10 March, 2013

Week VI: Words

When I publish this week's writing, I'll have committed about 26,000 words to this blog. Seems like a lot. Perhaps it is. It's about a third of a novel. I gather up a thousand words weekly and cast them into the internet. They were mine, now they're yours. They're read by friends and family and the odd stranger. People are mostly complimentary, or mum. The words are there, and sometimes not.

What does a word say? When I say 'love' what do I intend? What does it mean? Something unique to each of you, most likely. When I type the word 'mortality,' how does it translate when you read it back? What of 'music' and 'government' and 'jabberwocky?' Our words and our relationships with them are idiosyncratic. Our histories have complex roots - some real, some imaginary.

What are all these words? They seem to shift shapes with context - when it's applied and when it's lifted away.
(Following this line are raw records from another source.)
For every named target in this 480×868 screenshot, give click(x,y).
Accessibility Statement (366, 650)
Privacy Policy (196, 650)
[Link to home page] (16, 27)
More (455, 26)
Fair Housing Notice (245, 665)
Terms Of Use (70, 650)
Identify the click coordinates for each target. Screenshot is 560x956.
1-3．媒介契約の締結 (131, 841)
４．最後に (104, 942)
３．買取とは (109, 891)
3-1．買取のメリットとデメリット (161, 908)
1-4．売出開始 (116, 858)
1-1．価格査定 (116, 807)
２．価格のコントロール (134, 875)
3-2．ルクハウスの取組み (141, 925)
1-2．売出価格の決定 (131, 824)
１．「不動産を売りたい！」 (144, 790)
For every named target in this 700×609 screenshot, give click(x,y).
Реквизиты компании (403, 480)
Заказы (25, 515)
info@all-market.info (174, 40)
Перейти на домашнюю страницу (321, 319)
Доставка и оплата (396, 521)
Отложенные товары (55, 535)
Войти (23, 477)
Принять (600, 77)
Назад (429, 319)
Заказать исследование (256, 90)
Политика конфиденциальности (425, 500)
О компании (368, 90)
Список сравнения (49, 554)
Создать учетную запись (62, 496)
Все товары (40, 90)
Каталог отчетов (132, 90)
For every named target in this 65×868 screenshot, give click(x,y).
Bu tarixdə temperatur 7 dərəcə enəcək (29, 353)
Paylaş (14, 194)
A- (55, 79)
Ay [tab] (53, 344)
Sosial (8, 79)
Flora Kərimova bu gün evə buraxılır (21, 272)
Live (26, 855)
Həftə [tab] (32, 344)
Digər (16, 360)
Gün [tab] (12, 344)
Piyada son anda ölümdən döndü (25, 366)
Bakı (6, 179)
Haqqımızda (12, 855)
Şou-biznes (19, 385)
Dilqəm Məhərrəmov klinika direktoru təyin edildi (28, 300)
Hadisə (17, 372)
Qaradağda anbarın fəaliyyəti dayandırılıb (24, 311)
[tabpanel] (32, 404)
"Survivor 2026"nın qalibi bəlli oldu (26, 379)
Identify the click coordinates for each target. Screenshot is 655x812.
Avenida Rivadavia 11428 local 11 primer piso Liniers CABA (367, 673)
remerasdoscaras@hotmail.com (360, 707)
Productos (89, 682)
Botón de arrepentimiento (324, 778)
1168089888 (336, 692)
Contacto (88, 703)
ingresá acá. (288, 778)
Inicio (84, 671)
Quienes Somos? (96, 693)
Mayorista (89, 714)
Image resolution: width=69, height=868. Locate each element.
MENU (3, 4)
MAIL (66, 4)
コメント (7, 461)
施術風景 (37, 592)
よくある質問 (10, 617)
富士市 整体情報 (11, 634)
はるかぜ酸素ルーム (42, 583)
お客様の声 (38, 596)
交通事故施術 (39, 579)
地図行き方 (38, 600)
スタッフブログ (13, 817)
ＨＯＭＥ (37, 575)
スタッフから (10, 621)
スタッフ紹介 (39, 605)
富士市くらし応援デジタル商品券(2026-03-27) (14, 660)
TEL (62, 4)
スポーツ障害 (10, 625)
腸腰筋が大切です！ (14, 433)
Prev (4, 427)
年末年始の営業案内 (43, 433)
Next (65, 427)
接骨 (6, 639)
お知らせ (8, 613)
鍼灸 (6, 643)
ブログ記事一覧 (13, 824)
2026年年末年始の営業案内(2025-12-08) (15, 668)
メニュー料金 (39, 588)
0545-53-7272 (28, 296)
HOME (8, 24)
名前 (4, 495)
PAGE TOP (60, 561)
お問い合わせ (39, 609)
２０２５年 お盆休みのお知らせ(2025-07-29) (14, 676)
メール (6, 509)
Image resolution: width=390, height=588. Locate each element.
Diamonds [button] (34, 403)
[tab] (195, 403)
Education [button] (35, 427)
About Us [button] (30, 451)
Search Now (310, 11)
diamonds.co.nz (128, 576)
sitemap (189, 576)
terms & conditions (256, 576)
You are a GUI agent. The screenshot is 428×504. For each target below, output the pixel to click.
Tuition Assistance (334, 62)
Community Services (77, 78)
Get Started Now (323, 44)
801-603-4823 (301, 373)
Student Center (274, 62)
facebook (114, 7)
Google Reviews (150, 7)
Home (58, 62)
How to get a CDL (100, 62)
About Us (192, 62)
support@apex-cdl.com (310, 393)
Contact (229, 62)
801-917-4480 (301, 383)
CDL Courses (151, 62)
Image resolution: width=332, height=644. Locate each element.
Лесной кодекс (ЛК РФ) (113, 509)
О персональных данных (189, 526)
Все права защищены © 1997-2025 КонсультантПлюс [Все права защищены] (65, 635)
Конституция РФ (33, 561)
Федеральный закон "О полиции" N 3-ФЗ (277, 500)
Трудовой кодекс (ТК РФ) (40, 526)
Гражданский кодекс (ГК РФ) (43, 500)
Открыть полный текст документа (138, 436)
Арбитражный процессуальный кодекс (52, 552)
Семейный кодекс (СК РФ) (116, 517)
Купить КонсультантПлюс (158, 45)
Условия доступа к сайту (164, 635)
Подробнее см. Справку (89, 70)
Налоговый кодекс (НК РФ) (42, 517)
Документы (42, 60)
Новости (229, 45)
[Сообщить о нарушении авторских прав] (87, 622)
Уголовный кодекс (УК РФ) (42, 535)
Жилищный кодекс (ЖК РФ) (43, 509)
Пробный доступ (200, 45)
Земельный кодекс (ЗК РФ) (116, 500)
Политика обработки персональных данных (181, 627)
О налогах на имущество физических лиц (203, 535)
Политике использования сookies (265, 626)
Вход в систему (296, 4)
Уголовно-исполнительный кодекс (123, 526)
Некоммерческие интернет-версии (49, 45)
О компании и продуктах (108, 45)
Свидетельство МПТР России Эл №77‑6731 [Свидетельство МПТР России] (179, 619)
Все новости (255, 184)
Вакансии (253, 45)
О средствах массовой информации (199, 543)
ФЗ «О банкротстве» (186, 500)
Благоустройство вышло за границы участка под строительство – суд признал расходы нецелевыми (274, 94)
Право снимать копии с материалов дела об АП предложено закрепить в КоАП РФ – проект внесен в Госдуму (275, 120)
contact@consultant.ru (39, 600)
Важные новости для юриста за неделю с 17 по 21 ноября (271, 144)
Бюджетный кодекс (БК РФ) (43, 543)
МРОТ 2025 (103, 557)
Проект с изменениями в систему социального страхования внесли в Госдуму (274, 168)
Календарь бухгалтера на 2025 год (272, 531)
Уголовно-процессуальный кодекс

I can say one thing and mean quite another. Will my intention reach you? It's tricky through a textual medium. I sprinkled heavy metal lyrics all over an earlier post and secretly hoped someone would send me an excited message - Dude! I totally loved your judicious application of Napalm Death lyrics, bro. That reference to "You Suffer" was totally was sick bro, like grindcore scholarly. We should jam some time. Nobody sent me that message. I still thought it was funny.

If I apply metaphors or similes or allusions most tasteful to seem cleverer, am I? I'm inviting you to a mental screening. A reel full of imagery and analogues to things. But you're not allowed to watch my copy, it's mine! Mine! Not yours! You have to read the subtitles and fill in the rest yourself. Will our mental pictures and neural pathways to these things be identical? Such verification is presently impossible. Seems unlikely. Things are tough to catch without a net. You have to be shrewd.

Do my chosen images anchor my words or buoy them? Do they hold water? How about the metaphor I just used? Am I allowed to use 'anchor' and 'buoy' as verbs? Something to think about, anyways. I'm sure I've violated some grammatical rules here. How many of you would point to a word or a dash or an absentee comma that seemed glaringly obviously missing?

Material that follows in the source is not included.